If you think doomscrolling leads to sleepless nights, imagine waking up in bed with a blood-sucking monster the size of a basset hound. That’s the waking nightmare one species of Australian fruit fly must contend with each night as hungry mites stalk and attach themselves like a tick while the fly is sleeping in the fruit orchards and rainforests of Queensland.
Biologists at the University of Cincinnati have examined the benefits and costs of avoiding these parasites in a study published in the journal npj Biological Timing and Sleep.
It may sound trivial, but the parasite Gamasodes queenslandicus poses a potentially deadly threat to fruit flies, UC professor and study co-author Michal Polak said.
“If they have too many mites, they can get ripped apart. It’s very detrimental to them,” Polak said.
He captured wild flies in Queensland and bred 16 generations in his UC biology lab, selecting only males that were able to survive a night’s close exposure to the mites unscathed.
“At night, when the flies are quiet and sleeping, they become a good target for the mites,” Polak said.
But the flies that were adroit at evading the mites’ efforts to latch on at night did so at the expense of losing valuable sleep. The energy and sleeplessness this effort requires has consequences of its own, said UC Professor Joshua Benoit, the study’s lead author.

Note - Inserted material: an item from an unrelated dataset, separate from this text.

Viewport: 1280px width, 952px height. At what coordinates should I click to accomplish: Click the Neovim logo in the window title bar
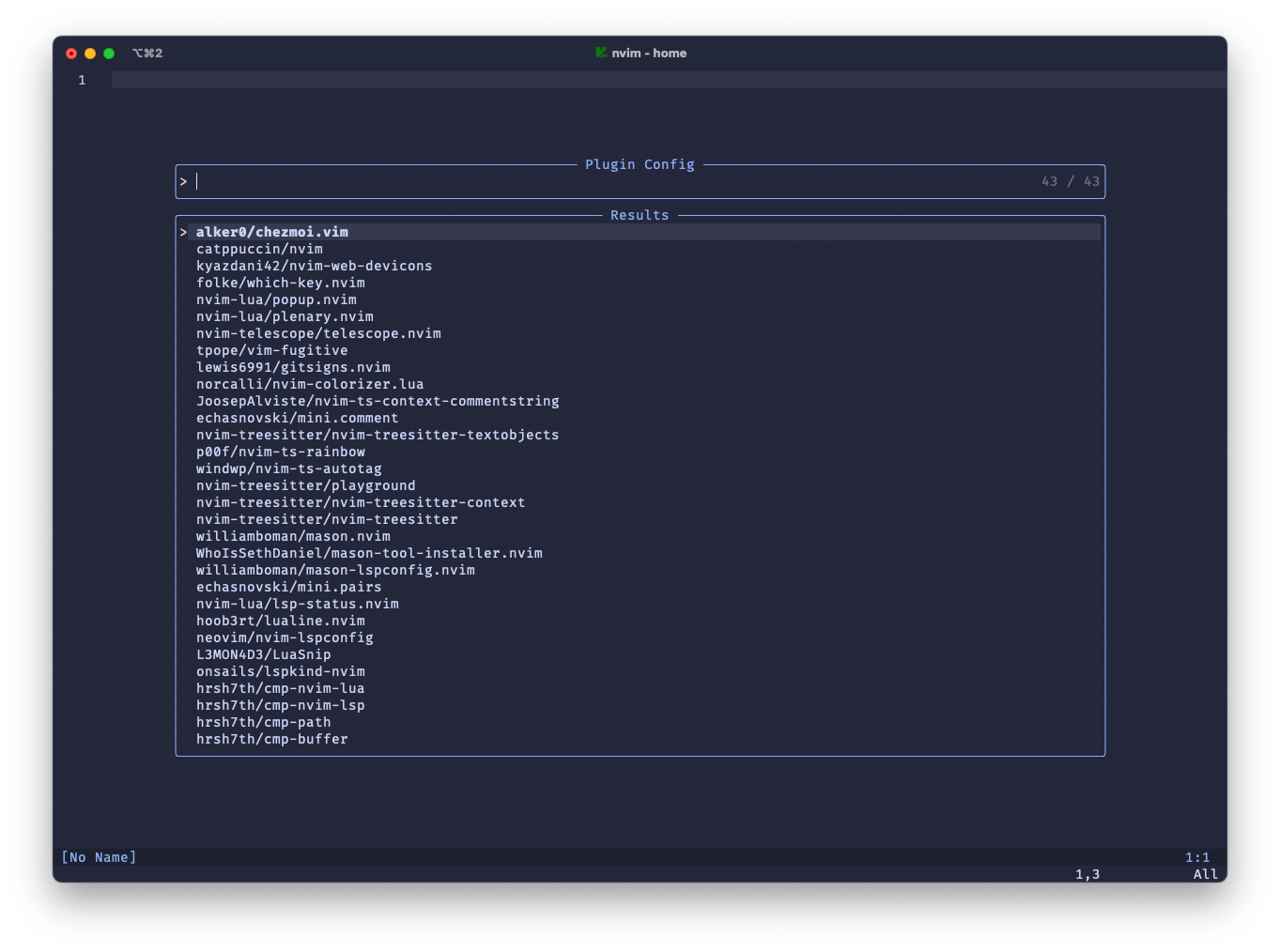601,53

This is not the first study to observe behavioral adjustments in animals exposed to external parasites. Researchers have found that parasitism also affects the sleep patterns of bats and birds.
UC biologists examined changes in gene expression relating to the flies’ metabolism in the mite-resistance population. Mite-resistant flies were more prone to starvation and leaned more on their nutrient reserves than other flies, they found.
These hypervigilant flies were more active, slept less and consumed more oxygen at night.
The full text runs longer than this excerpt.